Non-Lorentzian $SU(1,n)$ Spacetime Symmetry in Various Dimensions

TL;DR

This paper explores non-Lorentzian field theories in odd dimensions with $SU(1,n)$ symmetry, derived from conformal compactification of higher-dimensional Minkowski theories, analyzing their algebra, representations, and examples.

Contribution

It introduces a class of non-Lorentzian theories with $SU(1,n)$ symmetry, detailing their algebraic structure, representations, and methods to reconstruct parent theories from lower-dimensional models.

Findings

Identified $SU(1,n)$ as a spacetime symmetry in non-Lorentzian theories.

Provided explicit examples of free theories in various dimensions.

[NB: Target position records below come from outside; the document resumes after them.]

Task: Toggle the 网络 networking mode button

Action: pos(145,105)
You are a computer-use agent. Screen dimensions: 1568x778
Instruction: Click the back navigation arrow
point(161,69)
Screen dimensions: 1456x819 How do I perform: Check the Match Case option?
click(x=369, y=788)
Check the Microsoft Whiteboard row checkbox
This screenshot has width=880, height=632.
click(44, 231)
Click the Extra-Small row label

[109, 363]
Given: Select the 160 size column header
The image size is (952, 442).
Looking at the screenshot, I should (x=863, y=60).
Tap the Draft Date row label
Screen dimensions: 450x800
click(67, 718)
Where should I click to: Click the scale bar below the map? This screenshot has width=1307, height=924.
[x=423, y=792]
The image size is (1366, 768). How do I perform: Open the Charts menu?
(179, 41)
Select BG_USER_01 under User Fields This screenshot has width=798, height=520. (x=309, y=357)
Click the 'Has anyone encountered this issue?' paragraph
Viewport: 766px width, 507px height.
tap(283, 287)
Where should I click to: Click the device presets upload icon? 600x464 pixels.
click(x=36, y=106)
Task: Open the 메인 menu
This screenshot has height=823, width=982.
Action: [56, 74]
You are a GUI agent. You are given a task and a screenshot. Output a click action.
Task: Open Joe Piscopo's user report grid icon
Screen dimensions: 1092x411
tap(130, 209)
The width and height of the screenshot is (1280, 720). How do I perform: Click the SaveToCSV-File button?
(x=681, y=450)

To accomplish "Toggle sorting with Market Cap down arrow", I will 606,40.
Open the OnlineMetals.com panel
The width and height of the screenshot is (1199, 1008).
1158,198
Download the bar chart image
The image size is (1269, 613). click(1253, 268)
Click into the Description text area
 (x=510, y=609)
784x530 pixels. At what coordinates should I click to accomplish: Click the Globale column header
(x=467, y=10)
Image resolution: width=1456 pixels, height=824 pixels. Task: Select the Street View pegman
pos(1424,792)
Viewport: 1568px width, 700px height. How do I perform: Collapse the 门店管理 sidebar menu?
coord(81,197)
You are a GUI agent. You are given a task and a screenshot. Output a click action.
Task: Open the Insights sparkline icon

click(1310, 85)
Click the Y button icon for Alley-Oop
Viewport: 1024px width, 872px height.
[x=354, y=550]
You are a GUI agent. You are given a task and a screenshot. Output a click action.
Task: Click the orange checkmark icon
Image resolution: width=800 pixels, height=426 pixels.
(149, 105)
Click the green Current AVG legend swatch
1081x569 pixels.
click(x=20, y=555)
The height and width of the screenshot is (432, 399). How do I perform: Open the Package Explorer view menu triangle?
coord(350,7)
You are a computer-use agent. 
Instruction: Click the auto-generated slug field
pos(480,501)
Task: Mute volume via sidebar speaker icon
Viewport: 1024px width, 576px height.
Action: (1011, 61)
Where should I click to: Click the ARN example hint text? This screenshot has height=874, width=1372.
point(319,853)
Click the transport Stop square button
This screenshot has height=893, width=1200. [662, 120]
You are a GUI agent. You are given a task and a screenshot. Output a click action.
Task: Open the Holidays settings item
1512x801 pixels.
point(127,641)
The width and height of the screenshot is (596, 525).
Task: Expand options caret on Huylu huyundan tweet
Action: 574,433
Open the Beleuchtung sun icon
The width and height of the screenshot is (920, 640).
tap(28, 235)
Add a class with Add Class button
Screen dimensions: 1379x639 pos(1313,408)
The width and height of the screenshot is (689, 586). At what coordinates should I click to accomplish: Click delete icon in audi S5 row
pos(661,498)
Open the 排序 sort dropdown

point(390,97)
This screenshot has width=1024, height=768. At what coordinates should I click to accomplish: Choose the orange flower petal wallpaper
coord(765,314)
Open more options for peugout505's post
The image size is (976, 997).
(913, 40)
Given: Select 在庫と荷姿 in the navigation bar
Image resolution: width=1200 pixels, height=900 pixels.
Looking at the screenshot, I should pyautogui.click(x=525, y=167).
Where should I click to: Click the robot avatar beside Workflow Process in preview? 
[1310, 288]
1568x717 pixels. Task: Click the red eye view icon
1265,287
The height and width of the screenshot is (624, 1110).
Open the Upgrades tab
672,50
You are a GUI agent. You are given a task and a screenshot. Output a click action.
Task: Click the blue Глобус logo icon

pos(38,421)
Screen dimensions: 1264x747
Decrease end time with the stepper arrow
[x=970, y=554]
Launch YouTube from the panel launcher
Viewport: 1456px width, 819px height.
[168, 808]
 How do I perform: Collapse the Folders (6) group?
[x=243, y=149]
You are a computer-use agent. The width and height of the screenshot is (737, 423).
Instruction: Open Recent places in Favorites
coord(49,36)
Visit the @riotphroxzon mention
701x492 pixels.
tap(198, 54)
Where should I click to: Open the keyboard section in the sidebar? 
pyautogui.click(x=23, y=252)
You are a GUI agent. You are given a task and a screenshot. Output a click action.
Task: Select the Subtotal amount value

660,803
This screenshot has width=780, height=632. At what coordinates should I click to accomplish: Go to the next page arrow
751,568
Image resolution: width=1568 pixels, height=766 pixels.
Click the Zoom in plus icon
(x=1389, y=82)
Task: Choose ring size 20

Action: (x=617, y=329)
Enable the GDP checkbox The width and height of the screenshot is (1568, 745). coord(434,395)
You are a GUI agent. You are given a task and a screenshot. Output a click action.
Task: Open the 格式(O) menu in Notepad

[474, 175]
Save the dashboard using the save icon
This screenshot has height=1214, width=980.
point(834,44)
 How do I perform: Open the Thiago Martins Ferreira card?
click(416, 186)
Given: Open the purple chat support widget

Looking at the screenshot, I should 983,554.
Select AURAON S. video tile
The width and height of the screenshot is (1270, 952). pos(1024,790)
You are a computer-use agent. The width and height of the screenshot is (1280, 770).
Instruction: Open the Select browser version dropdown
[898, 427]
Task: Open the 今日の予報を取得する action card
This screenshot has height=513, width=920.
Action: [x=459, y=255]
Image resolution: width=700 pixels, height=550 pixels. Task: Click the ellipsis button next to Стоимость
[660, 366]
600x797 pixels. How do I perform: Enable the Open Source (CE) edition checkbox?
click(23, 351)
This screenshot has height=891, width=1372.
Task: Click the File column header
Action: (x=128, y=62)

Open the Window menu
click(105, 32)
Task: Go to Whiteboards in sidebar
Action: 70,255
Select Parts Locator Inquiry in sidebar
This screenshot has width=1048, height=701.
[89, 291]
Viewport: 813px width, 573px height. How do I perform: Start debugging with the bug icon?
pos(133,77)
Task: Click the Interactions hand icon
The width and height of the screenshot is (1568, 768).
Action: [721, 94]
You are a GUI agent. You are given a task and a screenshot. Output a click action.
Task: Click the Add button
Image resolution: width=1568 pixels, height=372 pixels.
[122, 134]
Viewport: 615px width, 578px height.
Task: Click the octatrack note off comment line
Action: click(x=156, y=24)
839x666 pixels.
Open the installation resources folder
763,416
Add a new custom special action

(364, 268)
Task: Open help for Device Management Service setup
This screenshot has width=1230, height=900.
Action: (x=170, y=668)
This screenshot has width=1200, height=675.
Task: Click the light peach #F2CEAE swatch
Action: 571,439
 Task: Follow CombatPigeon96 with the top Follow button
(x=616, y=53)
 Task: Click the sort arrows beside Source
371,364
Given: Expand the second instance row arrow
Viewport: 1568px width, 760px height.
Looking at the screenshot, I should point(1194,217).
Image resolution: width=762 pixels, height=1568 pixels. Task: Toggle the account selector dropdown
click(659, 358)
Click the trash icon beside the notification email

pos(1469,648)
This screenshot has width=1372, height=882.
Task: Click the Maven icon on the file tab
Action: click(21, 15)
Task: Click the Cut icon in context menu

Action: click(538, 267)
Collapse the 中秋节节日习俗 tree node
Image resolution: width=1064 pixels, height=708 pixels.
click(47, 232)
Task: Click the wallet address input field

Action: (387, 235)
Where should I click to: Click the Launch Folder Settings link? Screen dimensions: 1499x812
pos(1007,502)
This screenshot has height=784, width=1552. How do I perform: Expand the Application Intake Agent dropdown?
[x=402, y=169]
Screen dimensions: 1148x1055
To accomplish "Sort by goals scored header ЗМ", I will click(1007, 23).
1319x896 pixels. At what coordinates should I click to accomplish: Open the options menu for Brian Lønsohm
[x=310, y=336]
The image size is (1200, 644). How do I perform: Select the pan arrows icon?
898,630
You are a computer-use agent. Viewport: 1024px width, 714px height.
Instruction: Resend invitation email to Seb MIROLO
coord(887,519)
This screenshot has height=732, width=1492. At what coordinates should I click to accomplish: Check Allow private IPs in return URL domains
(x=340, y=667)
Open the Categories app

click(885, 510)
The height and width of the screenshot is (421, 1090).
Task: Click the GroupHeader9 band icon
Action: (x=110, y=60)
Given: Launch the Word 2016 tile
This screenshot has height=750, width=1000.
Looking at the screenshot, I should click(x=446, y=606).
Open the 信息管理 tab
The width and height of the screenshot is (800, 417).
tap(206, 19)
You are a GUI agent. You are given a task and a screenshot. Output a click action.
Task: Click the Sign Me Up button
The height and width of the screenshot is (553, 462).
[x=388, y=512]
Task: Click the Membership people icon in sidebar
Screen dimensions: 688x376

Outlined the reconstruction process of higher-dimensional parent theories.

Abstract

We discuss non-Lorentzian Lagrangian field theories in $2n-1$ dimensions that admit an $SU(1,n)$ spacetime symmetry which includes a scaling transformation. These can be obtained by a conformal compactification of a $2n$-dimensional Minkowskian conformal field theory. We discuss the symmetry algebra, its representations including primary fields and unitarity bounds. We also give various examples of free theories in a variety of dimensions and a discussion of how to reconstruct the parent $2n$-dimensional theory.